*What you will do:*
1. In the passage, what kind of consultants often lag behind the state-of-the-art?
2. Please list every question the passage gives for estimating the potential success of a first use case.

*Passage shown:*
——————

For a company to gain a good understanding of the value that data science can offer, a first use case should have a clear impact on value creation or at the very least show a potential to do so. In this phase, there are four questions which I generally use to estimate the potential success of a first use case.
• Do we expect the case to have an impact on value creation (and aid decision making)?
• Are the results translatable to other departments, allowing to stimulate engagement and induce excitement around the topic of data science within the company?
• Do we have the basic necessities to start working on this case (availability of domain experts within the company, the right data, etc.)?
• Is the objective of the case defined in such a way that the output of the case is actionable? In other words, will it be able to solve a business problem in the short to medium term? In the long run this correlates strongly with value creation.

### 3. Invest in the case

Once a case is selected we need to make sure that the data scientist has the basics worked out. This means that he needs easy access to the data as well as input from business domain experts. It is important to support him in such a way that he is able to focus most of his time on relevant exploration and modelling. Allow him to work with the tools he prefers, as he will perform best when using these. As it is doubtful that you would have this person in-house when you are starting out on first project, there is a good chance that you will have to look outside of your company for data science consultants. This is a landscape that is somewhat difficult to navigate. There have been a huge amount of developments in the data science world in terms of both theory and tools. This has made the big players in the consultancy world to have had a hard time keeping up, and consultants working only with a specific proprietary tool often lag behind the state-of-the-art. Too often people with a very limited resume are presented as senior data scientist. Be critical about resumes, press for (more) detailed descriptions of the projects they’ve done and judge them based on their actual experience with data science.

——————

*Provided material:*
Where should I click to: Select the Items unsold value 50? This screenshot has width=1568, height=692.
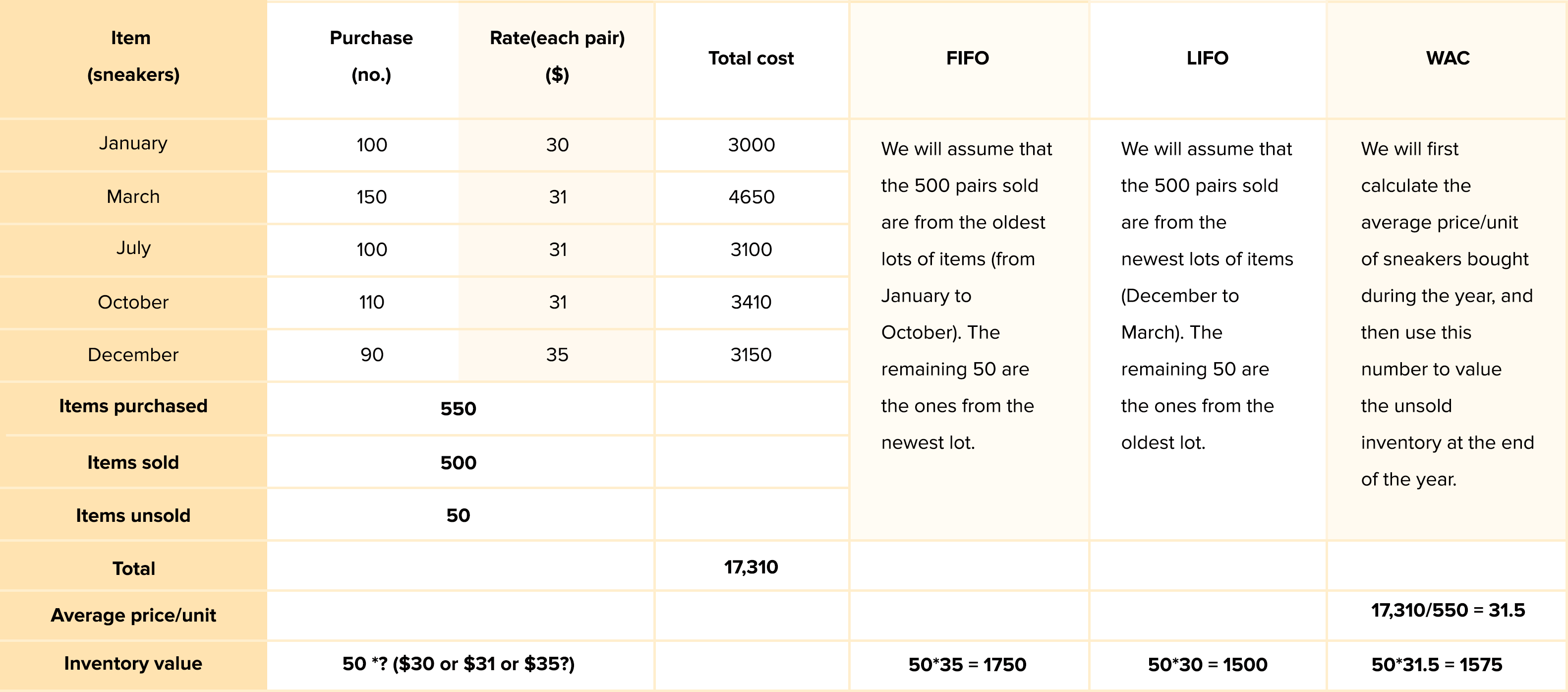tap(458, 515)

——————

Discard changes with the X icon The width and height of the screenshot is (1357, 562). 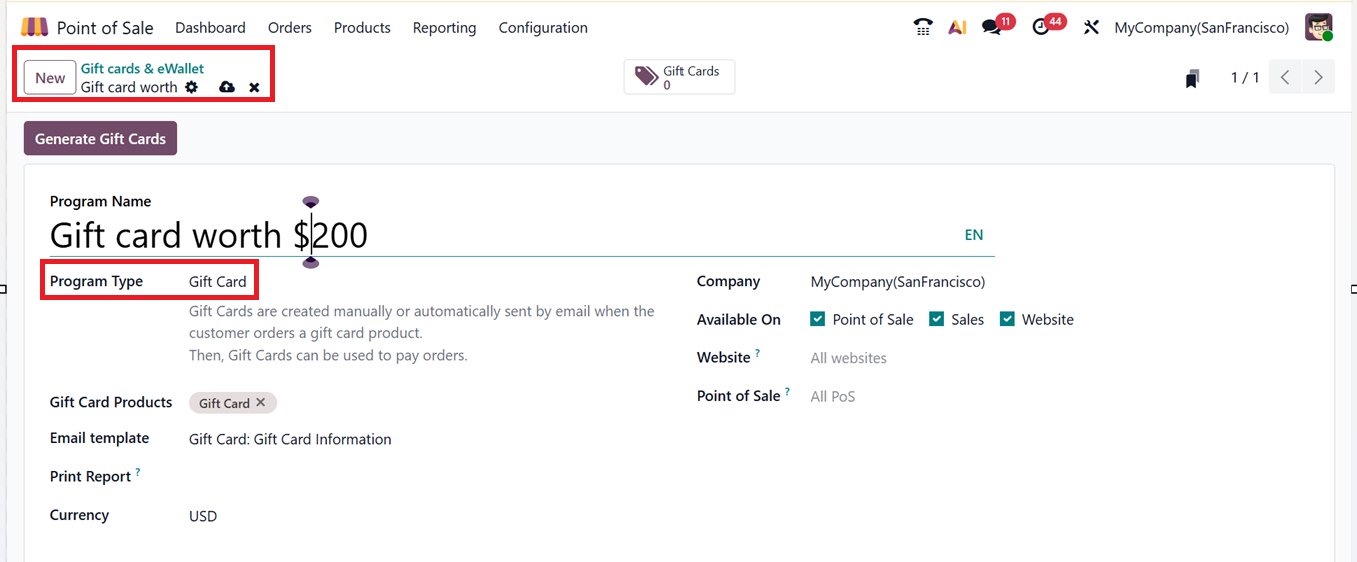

——————

*Answers below:*
1. Consultants working only with a specific proprietary tool.

2.
1. Do we expect the case to have an impact on value creation (and aid decision making)?
2. Are the results translatable to other departments, allowing to stimulate engagement and induce excitement around the topic of data science within the company?
3. Do we have the basic necessities to start working on this case (availability of domain experts within the company, the right data, etc.)?
4. Is the objective of the case defined in such a way that the output of the case is actionable?